Nos tempos da ditadura salazarista, ouvir uma rádio clandestina ou trazer no bolso um jornal proibido tinha valor simbólico, equivalia à assunção de uma cidadania que se opunha à noite negra. No colóquio realizado em Abril passado, no Edifício Chiado, em Coimbra, sobre a rádio e imprensa clandestinas durante o salazarismo, Mário Mesquita lembrou a função simbólica destes meios, ajuntando-lhe quatro outras características. Rádio e imprensa clandestinas informavam, porque difundiam o que a censura proibia; doutrinavam, porque potenciavam o debate de ideias então proscrito; organizavam, funcionando como elemento estruturante em relação às organizações políticas a que se encontravam ligadas. Por último, a própria formação dos fazedores da rádio e dos jornais clandestinos, que dealbaram no jornalismo sem amarras que o 25 de Abril nos propiciou.

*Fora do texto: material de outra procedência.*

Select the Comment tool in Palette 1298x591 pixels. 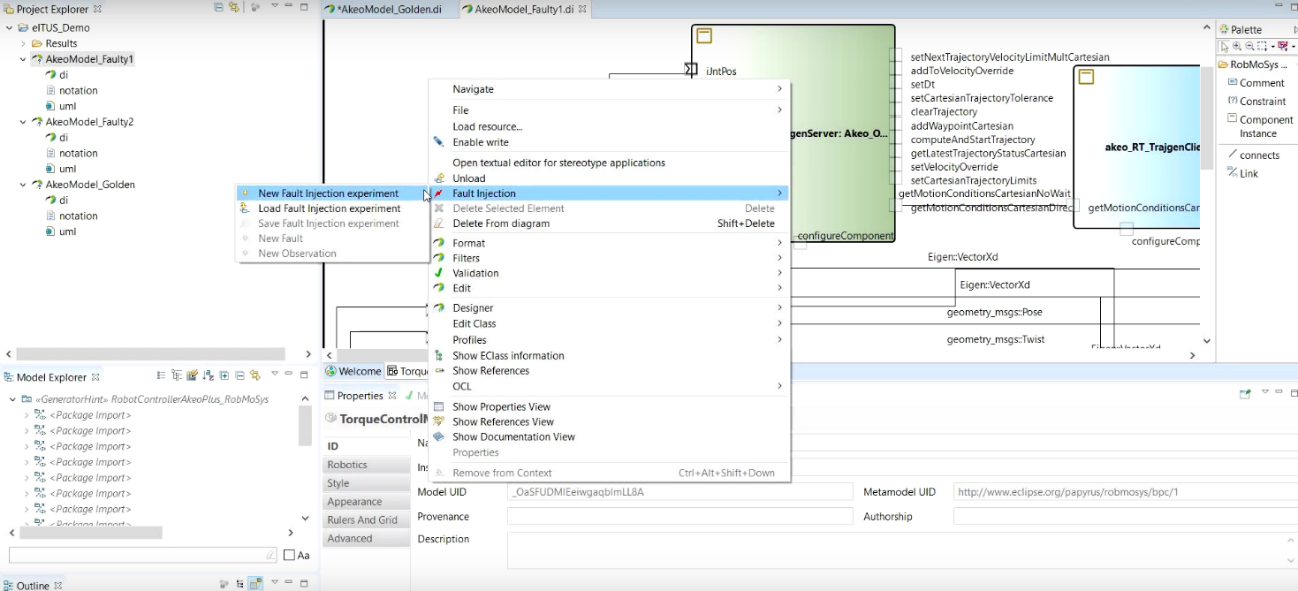point(1261,83)
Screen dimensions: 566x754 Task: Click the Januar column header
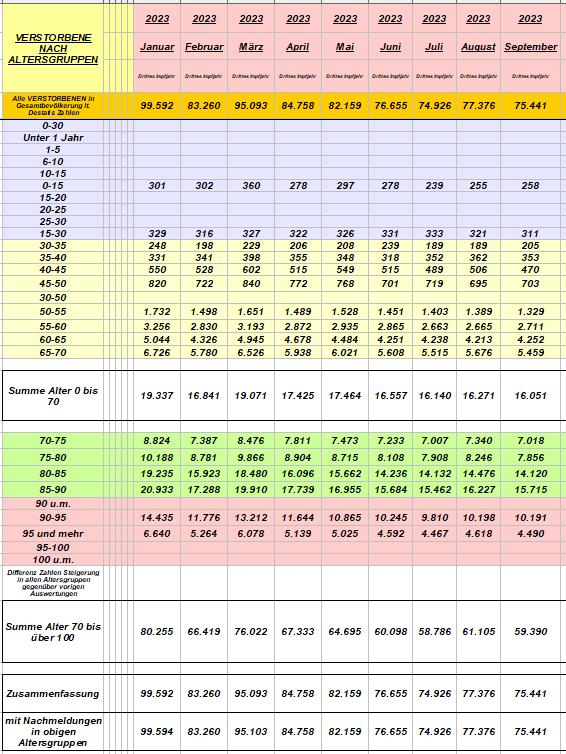pos(157,47)
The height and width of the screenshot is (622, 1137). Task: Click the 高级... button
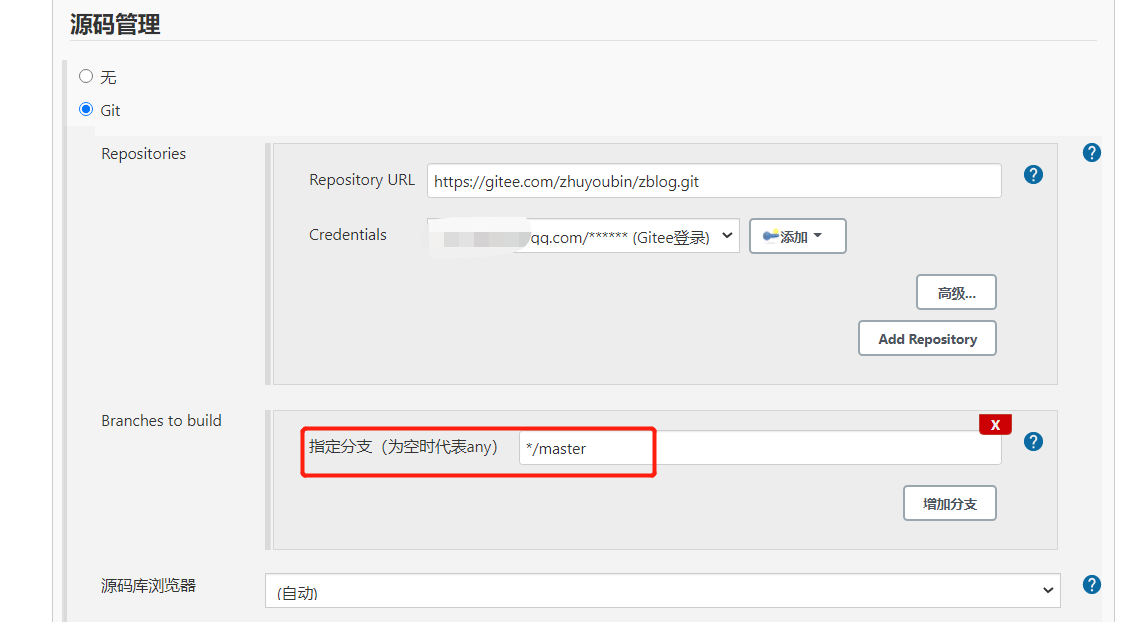pos(956,291)
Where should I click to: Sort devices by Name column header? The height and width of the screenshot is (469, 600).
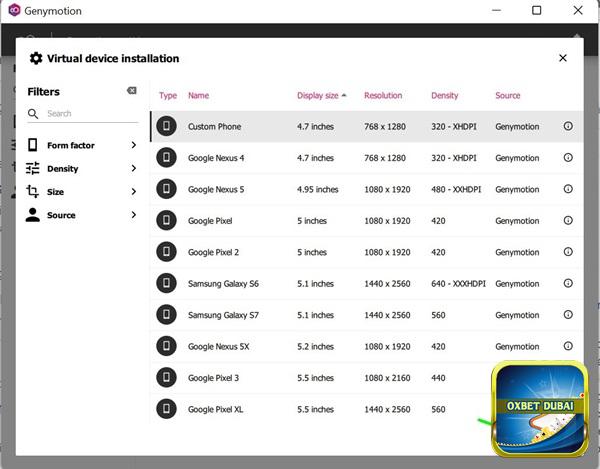[x=198, y=96]
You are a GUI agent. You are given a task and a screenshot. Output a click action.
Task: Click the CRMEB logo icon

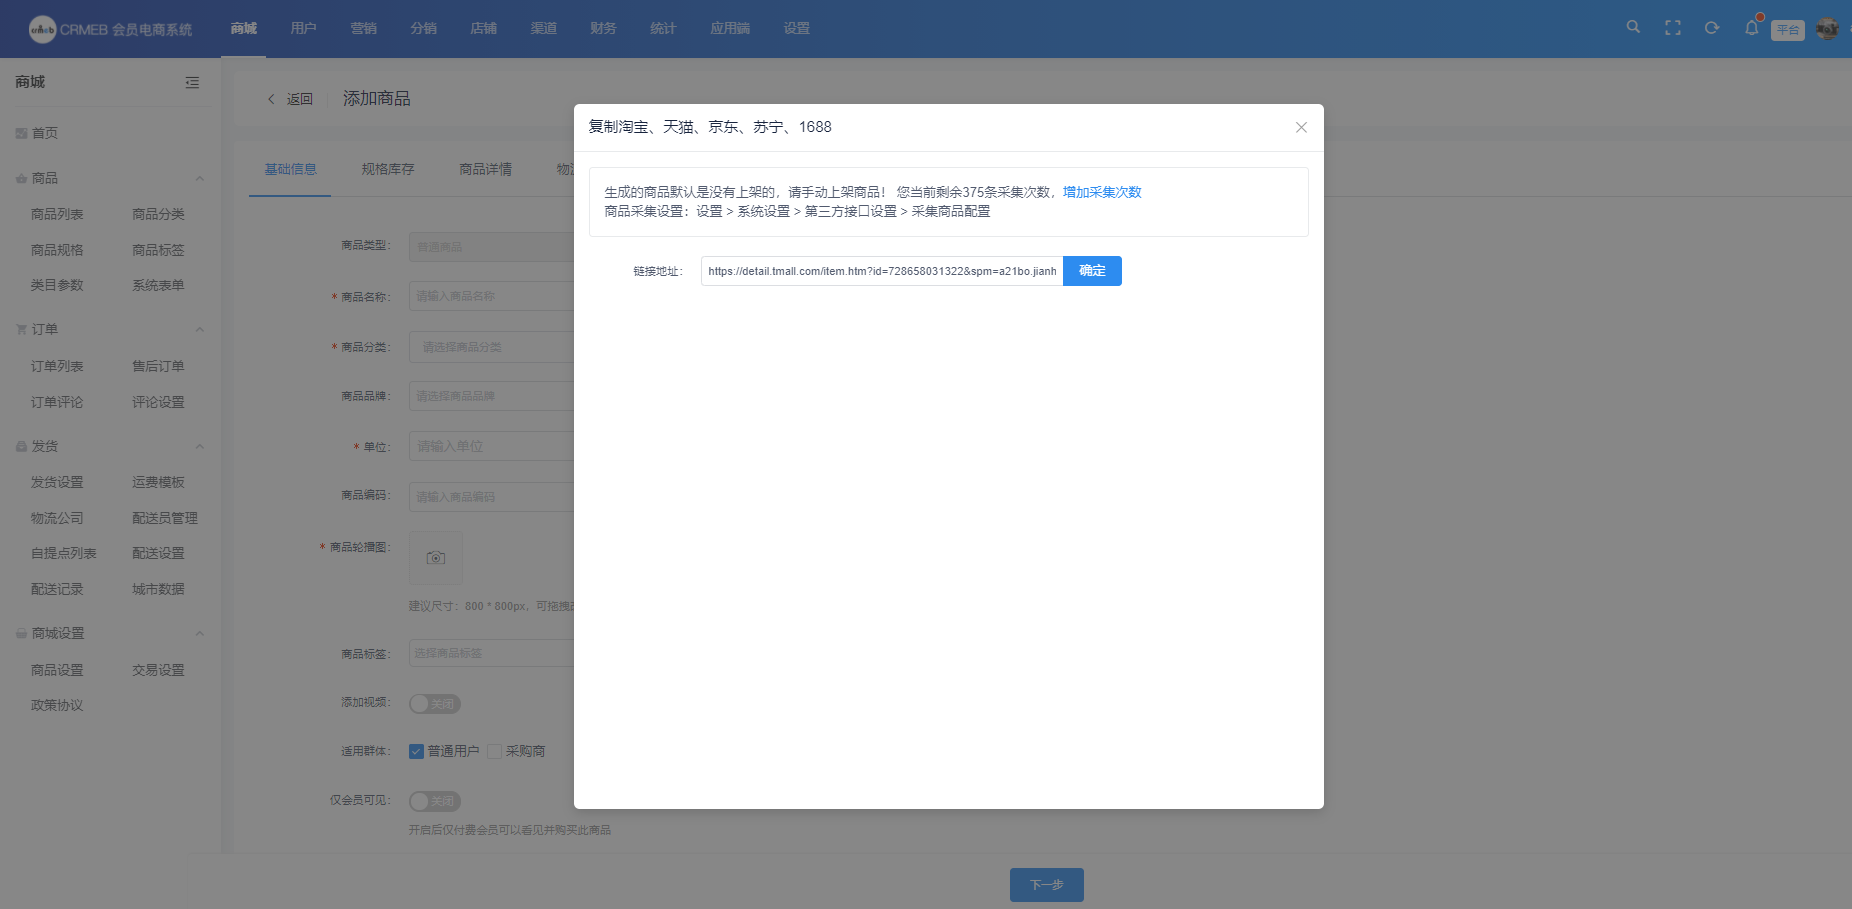[42, 29]
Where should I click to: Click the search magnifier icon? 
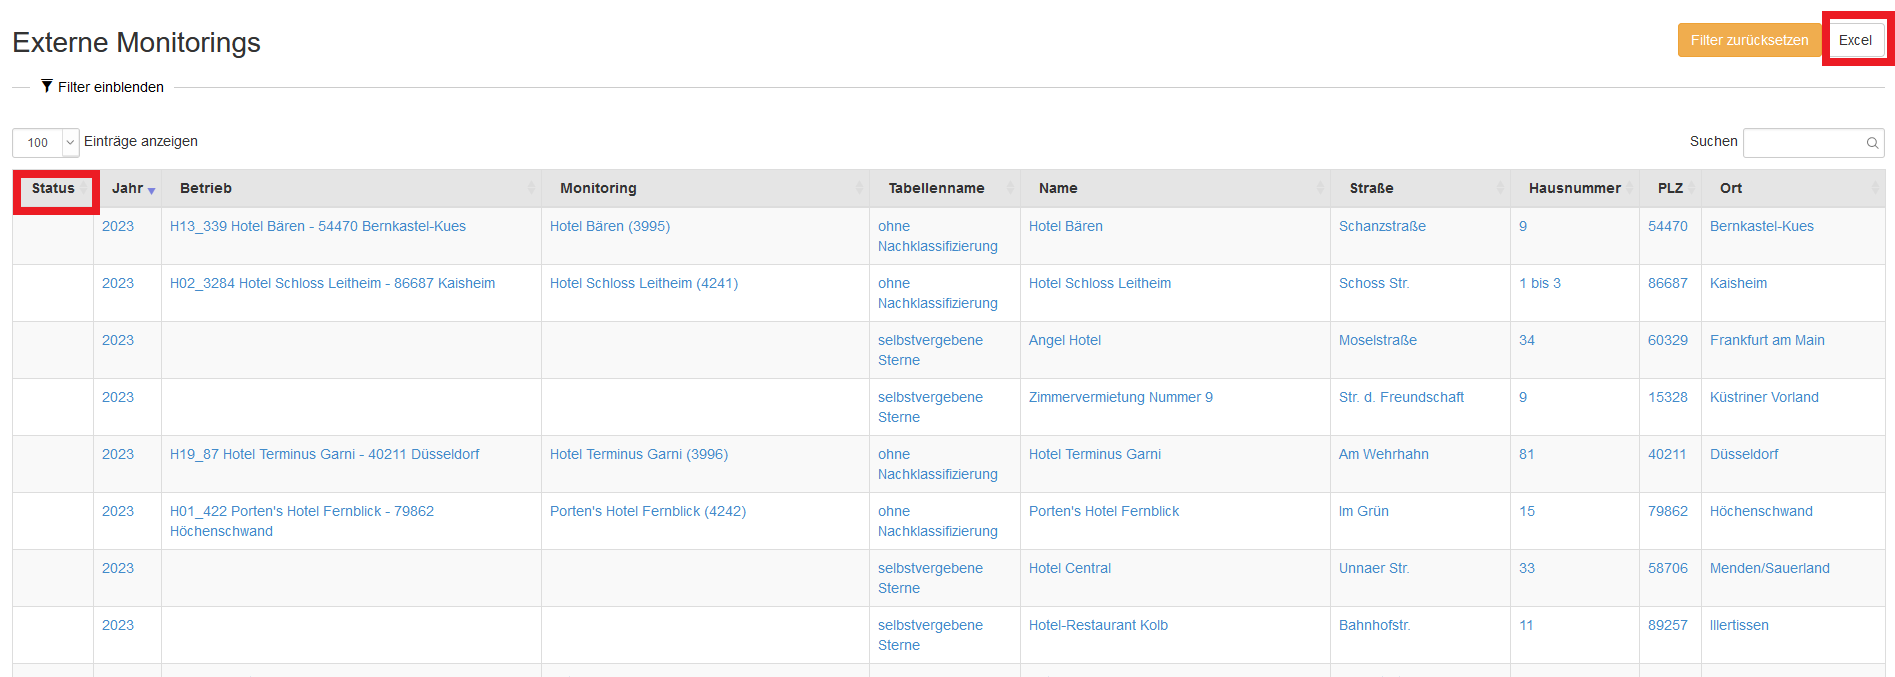1872,143

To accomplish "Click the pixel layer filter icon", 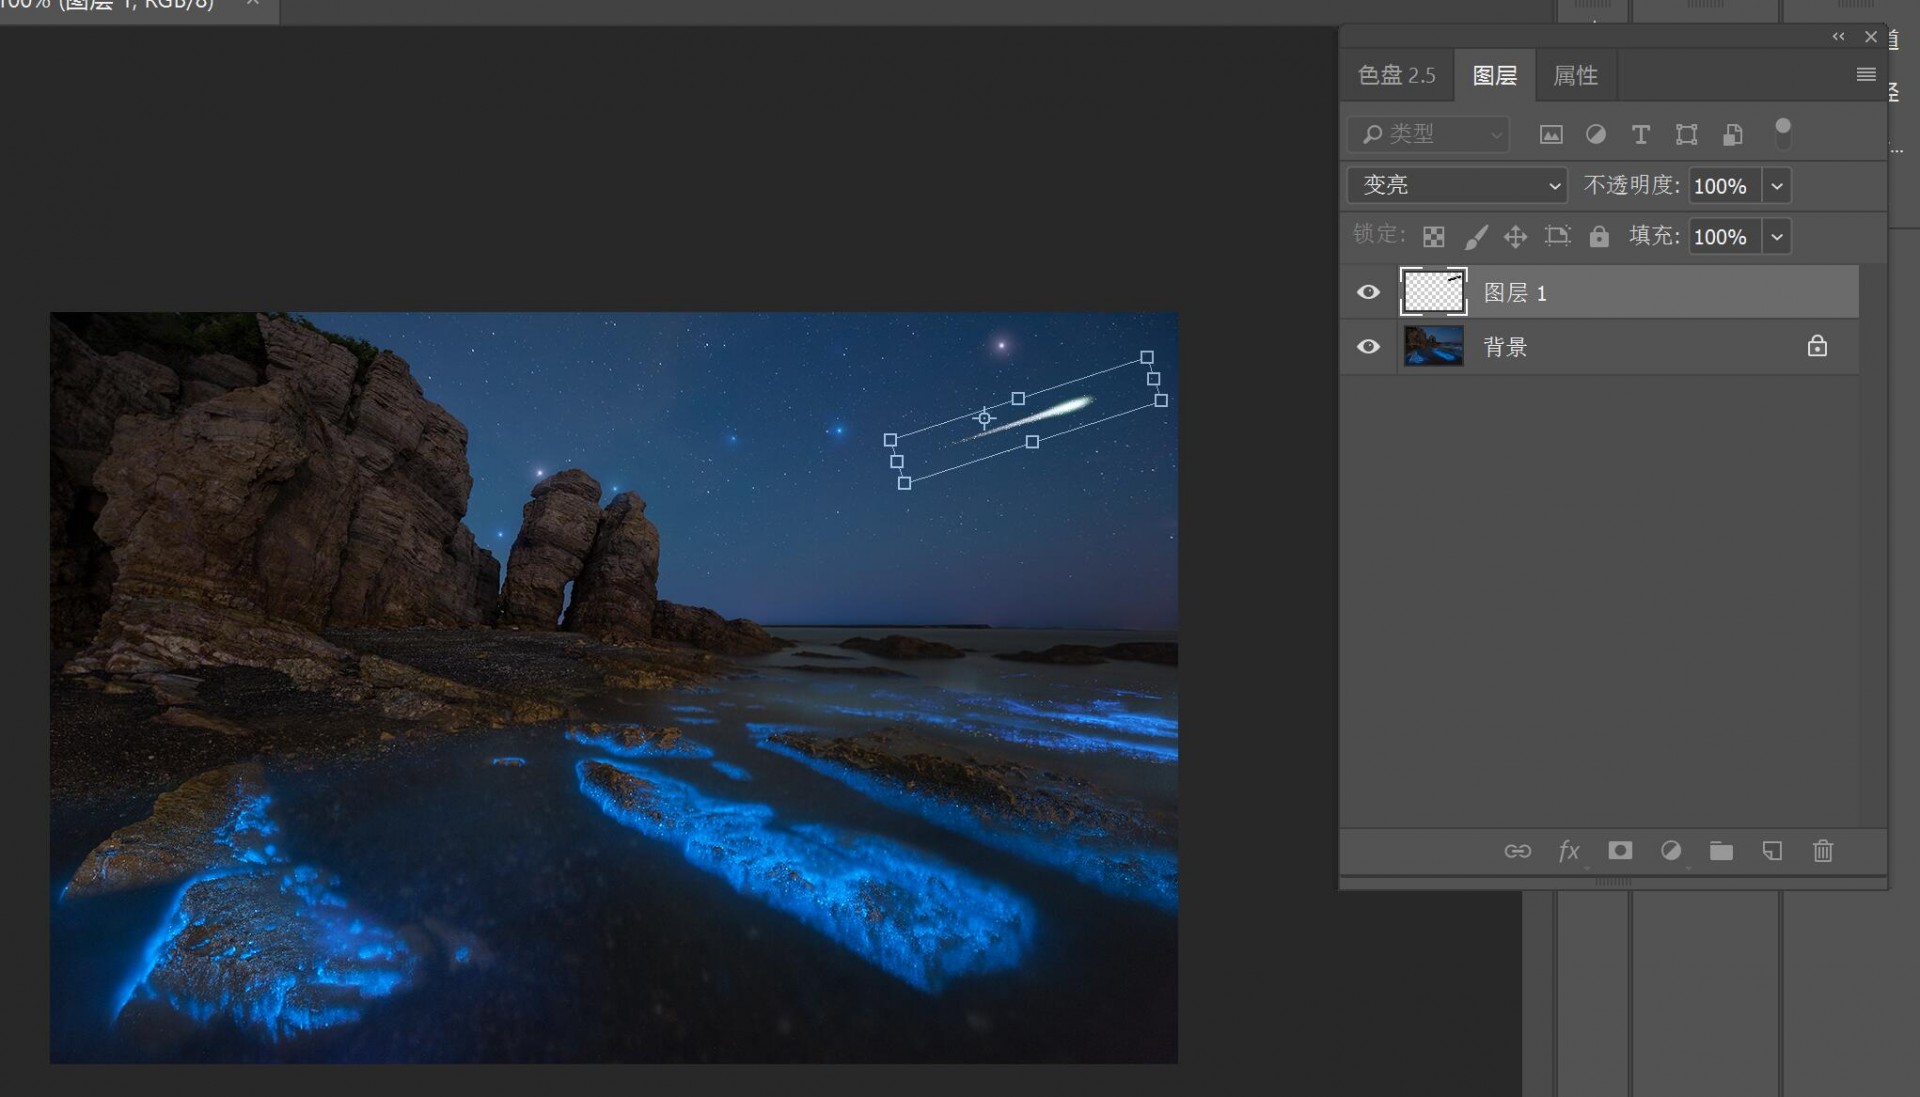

Estela Piteira Santos foi a primeira voz feminina da Rádio Voz da Liberdade, emitindo desde Argel. Fez questão de saudar os presentes com a mesma fala de há muitos anos, a primeira aos microfones da estação clandestina:
“Amigos, companheiros e camaradas, daqui fala a Rádio Voz da Liberdade, em nome da Frente Patriótica de Libertação Nacional”.
Manuel Alegre foi director da Rádio Voz da Liberdade. Alegre, segundo Mesquita “a Voz da Liberdade”, desfiou estórias daquele tempo, por exemplo a primeira entrevista dada por Amílcar Cabral dirigida aos portugueses. Alegre lembrou ter Cabral assumido Camões, os Lusíadas, ousando dizer “aquilo que a esquerda portuguesa não assumia, por inibição”. Agostinho Neto, Samora Machel, Eduardo Mondlane também foram entrevistados por Manuel Alegre, vozes amplificadas por uma “rádio de indignação”, “um grito na noite contra a censura e contra o medo”.
A canção era uma arma, os microfones da RVL também, apontados a campanhas para a libertação dos presos políticos, revelando dados sobre a guerra colonial submersos pelos censores portugueses, recebendo correio de muitos exilados, interrogando-se todos os dias sobre as audiências. Quem os ouviria ao tempo, num tempo em que o audímetro era palavra desconhecida, e o “share” não interessava para vender anúncios, mas para propagandear a Liberdade?
Eram ouvidos país fora, melhor no Algarve e no Alentejo.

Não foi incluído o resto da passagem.